I use ollama (https://ollama.ai/) which supports most of the big new local models you might've heard of: llama2, mistral vicuna etc. Since I have 16GB of RAM, I stick to the 7b models.
Yeah, it would be much better if you could send a sample of the input and desired output and have the LLM write a highly optimized shell script for you, which you could then run locally on your multi-gigabyte log files or whatever.
With fine-tuning, you can get really good results on specific tasks that can run on regular cpu/mem. I'd suggest looking into the distillation research, where large model expertise can be transferred to much smaller models.
Also, an LLM trained to be good at this task has many more applications than just turning command output into structured data. It's actually one of the most compelling business use cases for LLMs
The complaint is less whether it would work, and more a question of taste. Obviously taste can be a personal thing. My opinions are my own and not those of the BBC, etc.
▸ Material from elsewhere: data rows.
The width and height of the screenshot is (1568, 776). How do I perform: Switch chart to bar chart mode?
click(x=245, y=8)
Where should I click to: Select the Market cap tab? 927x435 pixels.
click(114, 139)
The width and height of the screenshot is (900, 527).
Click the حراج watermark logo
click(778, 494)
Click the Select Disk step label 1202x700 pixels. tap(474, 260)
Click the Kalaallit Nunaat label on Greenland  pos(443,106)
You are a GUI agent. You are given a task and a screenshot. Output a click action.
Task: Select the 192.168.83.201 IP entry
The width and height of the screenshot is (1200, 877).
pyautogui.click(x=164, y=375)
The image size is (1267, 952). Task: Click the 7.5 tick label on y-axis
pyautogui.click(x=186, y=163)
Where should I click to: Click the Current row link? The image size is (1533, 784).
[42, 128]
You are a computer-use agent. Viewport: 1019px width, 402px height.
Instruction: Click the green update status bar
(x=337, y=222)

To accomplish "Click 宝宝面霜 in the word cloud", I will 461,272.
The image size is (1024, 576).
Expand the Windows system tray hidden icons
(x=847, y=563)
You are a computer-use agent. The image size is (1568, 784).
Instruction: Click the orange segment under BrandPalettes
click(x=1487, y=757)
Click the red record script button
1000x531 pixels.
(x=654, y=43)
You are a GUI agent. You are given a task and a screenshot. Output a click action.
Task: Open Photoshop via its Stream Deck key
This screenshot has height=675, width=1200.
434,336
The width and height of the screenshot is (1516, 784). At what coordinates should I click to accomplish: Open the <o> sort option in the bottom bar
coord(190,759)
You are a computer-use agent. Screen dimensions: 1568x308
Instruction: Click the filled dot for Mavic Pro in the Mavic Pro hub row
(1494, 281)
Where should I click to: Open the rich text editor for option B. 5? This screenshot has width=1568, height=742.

You have a small C program that processes this data in memory, and dumps it to stdout in tabular text format.
Rather than simplify by stripping out the problematic bit (the text output), you suggest adding a large, cutting-edge, hard to inspect and verify piece of technology that transforms that text through uncountable floating point operations back into differently-formatted UTF8.
It might even work consistently (without you ever having 100% confidence it won't hallucinate at precisely the wrong moment).
You can certainly see it being justified for one-off tasks that aren't worth automating.
But to shove such byzantine inefficiency and complexity into an engineered system (rather than just modify the original program to give the format you want) offends my engineering sensibilities.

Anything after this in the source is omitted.